Data

Data Migration Between Formats: A Practical Guide

Q: Which format conversion is truly lossless?

CSV to JSON (gains structure, no loss). JSON to YAML (YAML is a superset). TOML to YAML (YAML can represent everything TOML can). TOML to JSON (dates become strings but data is preserved). Any conversion from a simpler format to a richer one is lossless. The reverse direction is always potentially lossy.

Q: How do I convert a large CSV file to JSON without running out of memory?

Convert to JSONL (JSON Lines) instead of a single JSON array. JSONL writes one JSON object per line, so the converter only needs to hold one row in memory at a time. For a 5GB CSV, the JSONL output streams line by line with minimal memory. Most data tools (BigQuery, Elasticsearch, pandas) accept JSONL natively.

Q: What happens to XML attributes when converting to JSON?

There's no standard. Different converters use different conventions: @ prefix (@id, @status), underscore prefix (_id), special _attributes object, or simply dropping attributes. Always check the converter's documentation and verify the output. If attributes are important, choose a converter that preserves them and document the convention for downstream consumers.

Q: Can I round-trip data through a format conversion without loss?

Only for certain pairs. JSON to YAML to JSON is lossless (assuming YAML 1.2 and careful quoting). CSV to JSON to CSV is usually lossless for flat data. XML to JSON to XML is NOT lossless — you'll lose attributes, namespaces, processing instructions, and the original element/attribute structure. Always test round-trip conversion with your specific data before relying on it.

Q: How do I handle null values when converting to TOML?

TOML has no null type. Options: omit the key entirely (the absence of a key is the closest TOML equivalent of null), use an empty string as a sentinel value, or use a special marker string like 'N/A'. The choice depends on how your application handles the config — if it has default values for missing keys, omitting is cleanest.

Q: Why do my leading zeros disappear after conversion?

Leading zeros are preserved in CSV (everything is a string) but lost in JSON, YAML, and TOML if the value is parsed as a number. '02134' becomes integer 2134. Prevention: quote the values as strings in the target format. In JSON: "zip": "02134". In YAML: zip: '02134'. In TOML: zip = "02134". When converting CSV, disable type inference or force string type for affected columns.

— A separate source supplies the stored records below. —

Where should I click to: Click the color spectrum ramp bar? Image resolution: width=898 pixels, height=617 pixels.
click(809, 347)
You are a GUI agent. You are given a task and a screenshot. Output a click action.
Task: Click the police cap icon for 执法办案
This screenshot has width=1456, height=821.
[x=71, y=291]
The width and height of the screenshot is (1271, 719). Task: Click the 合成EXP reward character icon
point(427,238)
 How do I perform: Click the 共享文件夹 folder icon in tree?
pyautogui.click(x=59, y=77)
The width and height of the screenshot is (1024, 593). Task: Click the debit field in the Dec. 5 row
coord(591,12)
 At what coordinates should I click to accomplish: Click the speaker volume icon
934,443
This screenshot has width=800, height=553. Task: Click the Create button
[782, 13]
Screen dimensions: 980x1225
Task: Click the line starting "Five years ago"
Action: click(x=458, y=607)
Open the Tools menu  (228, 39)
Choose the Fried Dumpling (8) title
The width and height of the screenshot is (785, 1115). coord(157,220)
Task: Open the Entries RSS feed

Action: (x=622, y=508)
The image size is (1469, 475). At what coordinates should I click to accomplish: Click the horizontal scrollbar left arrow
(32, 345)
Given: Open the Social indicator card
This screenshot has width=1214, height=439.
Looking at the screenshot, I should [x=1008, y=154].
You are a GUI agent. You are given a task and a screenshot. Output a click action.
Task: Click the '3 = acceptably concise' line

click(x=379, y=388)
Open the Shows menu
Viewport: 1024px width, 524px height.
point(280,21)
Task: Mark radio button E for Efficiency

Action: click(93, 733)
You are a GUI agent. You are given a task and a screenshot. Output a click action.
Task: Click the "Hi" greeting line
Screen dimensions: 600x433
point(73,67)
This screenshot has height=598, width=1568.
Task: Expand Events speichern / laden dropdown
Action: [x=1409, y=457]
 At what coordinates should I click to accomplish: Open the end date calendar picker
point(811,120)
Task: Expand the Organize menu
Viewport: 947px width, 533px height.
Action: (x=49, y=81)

Q: What's the safest way to migrate a production API from XML to JSON?

Gradual migration with content negotiation. Keep the XML endpoint running. Add a JSON endpoint that serves the same data. Use the Accept header to let clients choose. Monitor both endpoints. Deprecate the XML endpoint once all clients have migrated. This approach avoids breaking existing consumers while providing a migration path.

Q: How do I preserve comments when converting between config formats?

You can't — automatically. Comments are stripped during parsing in all formats. The converter sees data, not comments. After converting, manually re-add comments in the target format. Some developers write a migration script that reads the source file as text (not parsed), extracts comments by line, converts the data, and re-inserts comments at corresponding positions. This is fragile but better than nothing.

Published Mar 19, 2026 8 min read By ChangeThisFile Team

Quick Answer

Every format conversion involves potential data loss, type changes, or structural transformation. CSV to JSON gains structure (lossless). JSON to CSV loses nesting (lossy). XML to JSON loses attributes and namespaces. YAML to JSON is lossless. Understanding what's preserved and what's lost is the key to safe data migration.

Data migration between formats is one of the most common file operations and one of the least understood. "Convert CSV to JSON" sounds simple, but the details determine whether you get clean data or silent corruption: Does the CSV have a header row? Are dates ISO 8601 or locale-specific? Do numbers have leading zeros that must be preserved? Is the CSV semicolon-delimited because it was exported from European Excel?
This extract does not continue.